::: Document passage

USA - 2022
For founding and growing AddisCoder, a nonprofit organization teaching programming to underserved students from all over Ethiopia, leading them to higher education and successful careers
AddisCoder started in 2011 when Jelani Nelson was a graduate student at MIT. While visiting relatives in the capital city of Addis Ababa, Ethiopia, Nelson decided to offer a free 4-week course on algorithms and coding for high school students. He got a local university's approval to use their lecture halls and computer labs and advertised the course by word of mouth. In 2016, as a faculty member at Harvard, Nelson decided to repeat AddisCoder at larger scale, this time in collaboration with the Ethiopian non-profit the Meles Zenawi Foundation, and Ethiopia's Ministry of Education. This enabled the course to become a residential program with all travel and lodging covered, so that students beyond Addis Ababa could participate.

::::::
::: Supplied entries

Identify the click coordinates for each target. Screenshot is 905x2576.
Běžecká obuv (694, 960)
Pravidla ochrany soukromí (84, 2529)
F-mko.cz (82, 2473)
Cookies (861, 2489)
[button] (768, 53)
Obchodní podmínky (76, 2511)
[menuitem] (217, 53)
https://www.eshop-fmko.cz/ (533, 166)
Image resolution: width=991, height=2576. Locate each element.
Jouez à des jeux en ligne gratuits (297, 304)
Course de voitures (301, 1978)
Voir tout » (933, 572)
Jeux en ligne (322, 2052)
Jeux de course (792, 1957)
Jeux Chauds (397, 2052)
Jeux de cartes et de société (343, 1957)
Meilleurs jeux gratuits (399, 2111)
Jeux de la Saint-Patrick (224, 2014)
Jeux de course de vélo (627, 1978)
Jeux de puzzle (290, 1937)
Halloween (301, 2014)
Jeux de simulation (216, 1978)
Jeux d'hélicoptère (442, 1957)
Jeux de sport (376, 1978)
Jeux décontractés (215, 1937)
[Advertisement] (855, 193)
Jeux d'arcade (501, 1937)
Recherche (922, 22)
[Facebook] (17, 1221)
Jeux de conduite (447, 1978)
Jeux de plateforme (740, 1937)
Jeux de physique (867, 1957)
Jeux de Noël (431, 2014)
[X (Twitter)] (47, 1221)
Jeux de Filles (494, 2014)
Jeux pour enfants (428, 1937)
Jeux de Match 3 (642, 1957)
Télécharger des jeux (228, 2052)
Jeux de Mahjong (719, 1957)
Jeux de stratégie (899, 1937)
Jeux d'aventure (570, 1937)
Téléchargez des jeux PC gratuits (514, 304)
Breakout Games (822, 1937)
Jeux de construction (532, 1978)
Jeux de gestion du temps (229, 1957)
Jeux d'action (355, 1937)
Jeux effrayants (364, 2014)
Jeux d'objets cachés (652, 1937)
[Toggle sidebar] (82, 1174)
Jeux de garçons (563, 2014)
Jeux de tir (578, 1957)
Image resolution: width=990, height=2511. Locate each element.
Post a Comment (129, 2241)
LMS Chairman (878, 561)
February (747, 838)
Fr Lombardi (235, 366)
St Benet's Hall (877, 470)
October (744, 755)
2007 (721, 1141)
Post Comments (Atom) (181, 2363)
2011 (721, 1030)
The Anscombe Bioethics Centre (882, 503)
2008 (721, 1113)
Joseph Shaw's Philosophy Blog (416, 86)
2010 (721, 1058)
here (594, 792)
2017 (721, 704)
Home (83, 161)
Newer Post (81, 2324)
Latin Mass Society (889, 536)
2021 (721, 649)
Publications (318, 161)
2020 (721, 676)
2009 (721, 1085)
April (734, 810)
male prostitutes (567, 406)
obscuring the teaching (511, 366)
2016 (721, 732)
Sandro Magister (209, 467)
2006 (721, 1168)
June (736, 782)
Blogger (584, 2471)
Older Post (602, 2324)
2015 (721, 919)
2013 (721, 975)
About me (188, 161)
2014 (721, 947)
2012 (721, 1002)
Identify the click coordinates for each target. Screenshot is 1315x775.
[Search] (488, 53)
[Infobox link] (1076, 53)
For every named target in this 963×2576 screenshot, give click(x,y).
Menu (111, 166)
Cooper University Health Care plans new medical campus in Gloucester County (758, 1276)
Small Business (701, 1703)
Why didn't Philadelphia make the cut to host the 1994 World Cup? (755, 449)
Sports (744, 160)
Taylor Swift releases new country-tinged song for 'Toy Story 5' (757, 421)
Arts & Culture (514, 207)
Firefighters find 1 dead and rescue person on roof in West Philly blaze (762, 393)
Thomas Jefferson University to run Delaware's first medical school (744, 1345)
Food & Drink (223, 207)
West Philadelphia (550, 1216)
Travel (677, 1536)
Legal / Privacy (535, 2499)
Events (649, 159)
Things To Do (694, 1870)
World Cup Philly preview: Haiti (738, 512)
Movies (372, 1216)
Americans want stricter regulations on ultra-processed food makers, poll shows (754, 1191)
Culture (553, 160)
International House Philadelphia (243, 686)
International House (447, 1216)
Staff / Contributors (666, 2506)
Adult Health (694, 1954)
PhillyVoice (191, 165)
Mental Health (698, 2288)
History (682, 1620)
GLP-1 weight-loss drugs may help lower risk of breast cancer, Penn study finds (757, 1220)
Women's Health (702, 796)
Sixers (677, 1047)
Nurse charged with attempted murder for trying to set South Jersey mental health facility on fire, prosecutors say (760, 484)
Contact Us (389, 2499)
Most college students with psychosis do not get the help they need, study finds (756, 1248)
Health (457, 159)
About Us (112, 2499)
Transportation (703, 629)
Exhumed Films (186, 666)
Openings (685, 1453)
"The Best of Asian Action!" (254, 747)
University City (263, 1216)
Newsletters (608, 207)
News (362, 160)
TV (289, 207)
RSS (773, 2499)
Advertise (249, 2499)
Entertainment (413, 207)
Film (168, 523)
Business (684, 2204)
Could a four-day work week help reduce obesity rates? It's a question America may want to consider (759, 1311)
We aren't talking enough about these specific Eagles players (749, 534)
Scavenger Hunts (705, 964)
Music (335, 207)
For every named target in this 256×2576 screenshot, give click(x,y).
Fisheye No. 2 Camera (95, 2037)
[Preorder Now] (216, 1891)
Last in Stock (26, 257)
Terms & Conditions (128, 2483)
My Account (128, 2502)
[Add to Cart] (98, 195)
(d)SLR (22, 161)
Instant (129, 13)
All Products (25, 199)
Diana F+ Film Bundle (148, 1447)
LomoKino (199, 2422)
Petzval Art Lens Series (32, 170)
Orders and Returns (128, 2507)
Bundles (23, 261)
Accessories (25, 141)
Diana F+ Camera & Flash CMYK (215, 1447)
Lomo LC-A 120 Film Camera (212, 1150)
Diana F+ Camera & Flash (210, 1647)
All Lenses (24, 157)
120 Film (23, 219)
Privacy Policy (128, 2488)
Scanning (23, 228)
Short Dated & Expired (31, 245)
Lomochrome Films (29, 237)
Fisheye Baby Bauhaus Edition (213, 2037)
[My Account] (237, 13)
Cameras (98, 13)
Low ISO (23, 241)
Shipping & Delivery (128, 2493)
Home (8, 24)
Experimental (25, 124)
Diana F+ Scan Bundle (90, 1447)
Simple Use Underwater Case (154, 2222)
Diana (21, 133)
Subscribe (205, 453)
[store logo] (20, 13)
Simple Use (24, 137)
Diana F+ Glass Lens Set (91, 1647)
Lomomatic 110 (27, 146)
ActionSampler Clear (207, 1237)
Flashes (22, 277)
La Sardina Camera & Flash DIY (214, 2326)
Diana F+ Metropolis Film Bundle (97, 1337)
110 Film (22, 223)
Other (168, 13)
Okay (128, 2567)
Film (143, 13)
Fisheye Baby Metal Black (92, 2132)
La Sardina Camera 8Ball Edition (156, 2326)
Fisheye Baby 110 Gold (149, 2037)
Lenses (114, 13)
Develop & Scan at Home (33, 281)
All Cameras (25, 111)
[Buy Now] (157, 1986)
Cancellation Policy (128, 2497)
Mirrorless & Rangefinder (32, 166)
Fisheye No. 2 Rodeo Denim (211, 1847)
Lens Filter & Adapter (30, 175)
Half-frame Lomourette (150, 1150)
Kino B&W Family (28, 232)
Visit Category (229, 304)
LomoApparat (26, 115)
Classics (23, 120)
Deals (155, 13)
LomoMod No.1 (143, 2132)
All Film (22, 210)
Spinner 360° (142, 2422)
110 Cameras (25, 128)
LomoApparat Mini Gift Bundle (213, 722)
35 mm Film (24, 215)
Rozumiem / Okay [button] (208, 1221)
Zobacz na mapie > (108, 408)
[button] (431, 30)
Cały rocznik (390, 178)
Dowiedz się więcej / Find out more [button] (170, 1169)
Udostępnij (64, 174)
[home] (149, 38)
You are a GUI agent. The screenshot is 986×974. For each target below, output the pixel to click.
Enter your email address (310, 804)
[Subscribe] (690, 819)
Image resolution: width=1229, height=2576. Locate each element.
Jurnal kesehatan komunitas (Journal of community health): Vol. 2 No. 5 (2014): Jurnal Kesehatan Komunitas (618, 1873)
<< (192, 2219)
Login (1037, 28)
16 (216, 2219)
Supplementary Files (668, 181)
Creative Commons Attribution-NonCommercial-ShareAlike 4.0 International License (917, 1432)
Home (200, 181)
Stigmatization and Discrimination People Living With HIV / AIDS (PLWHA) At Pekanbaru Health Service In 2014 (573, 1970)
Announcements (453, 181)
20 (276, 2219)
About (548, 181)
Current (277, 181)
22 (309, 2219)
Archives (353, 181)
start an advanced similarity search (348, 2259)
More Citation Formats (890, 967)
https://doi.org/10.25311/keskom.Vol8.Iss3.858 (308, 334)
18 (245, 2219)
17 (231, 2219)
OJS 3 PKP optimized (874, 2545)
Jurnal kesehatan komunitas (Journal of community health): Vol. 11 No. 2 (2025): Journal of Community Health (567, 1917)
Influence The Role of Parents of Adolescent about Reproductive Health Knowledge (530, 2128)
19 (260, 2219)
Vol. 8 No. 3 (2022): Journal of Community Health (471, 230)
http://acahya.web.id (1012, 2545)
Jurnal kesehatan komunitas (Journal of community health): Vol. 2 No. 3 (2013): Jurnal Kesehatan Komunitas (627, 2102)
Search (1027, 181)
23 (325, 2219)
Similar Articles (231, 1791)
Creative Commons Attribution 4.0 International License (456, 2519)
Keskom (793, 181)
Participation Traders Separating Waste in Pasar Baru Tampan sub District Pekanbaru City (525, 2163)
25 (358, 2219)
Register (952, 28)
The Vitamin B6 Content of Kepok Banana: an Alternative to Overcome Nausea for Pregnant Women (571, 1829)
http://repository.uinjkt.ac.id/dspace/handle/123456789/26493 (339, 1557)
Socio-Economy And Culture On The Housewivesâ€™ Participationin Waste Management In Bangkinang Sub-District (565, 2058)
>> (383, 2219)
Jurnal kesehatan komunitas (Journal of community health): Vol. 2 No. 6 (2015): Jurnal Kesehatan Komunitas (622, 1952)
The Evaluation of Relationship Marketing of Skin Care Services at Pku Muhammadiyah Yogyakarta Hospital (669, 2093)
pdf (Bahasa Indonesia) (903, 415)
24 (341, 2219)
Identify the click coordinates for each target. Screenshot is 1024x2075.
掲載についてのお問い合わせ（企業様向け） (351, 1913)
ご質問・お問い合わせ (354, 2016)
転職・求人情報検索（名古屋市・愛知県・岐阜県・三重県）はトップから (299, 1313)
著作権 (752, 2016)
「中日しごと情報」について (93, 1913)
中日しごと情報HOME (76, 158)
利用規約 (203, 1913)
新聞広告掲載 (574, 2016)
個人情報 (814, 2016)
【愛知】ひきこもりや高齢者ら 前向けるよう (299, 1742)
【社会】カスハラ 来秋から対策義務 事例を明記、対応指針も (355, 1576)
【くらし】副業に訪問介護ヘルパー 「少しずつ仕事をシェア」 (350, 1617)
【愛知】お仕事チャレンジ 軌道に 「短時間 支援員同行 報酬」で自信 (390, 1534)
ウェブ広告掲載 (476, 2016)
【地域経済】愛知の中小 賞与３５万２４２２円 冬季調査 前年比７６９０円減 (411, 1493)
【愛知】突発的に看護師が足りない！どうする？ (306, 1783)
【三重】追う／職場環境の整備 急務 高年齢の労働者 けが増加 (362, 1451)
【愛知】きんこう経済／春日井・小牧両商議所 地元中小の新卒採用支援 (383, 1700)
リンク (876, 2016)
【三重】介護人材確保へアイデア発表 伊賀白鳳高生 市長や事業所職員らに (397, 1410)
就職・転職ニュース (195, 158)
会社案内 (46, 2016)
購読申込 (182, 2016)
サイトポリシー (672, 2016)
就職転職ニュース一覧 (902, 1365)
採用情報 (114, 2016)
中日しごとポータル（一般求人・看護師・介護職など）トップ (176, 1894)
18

::::::

## How to complete this task:
Can you copy the entire AddisCoder passage above, word for word?

## Solved exercise:
USA - 2022
For founding and growing AddisCoder, a nonprofit organization teaching programming to underserved students from all over Ethiopia, leading them to higher education and successful careers
AddisCoder started in 2011 when Jelani Nelson was a graduate student at MIT. While visiting relatives in the capital city of Addis Ababa, Ethiopia, Nelson decided to offer a free 4-week course on algorithms and coding for high school students. He got a local university's approval to use their lecture halls and computer labs and advertised the course by word of mouth. In 2016, as a faculty member at Harvard, Nelson decided to repeat AddisCoder at larger scale, this time in collaboration with the Ethiopian non-profit the Meles Zenawi Foundation, and Ethiopia's Ministry of Education. This enabled the course to become a residential program with all travel and lodging covered, so that students beyond Addis Ababa could participate.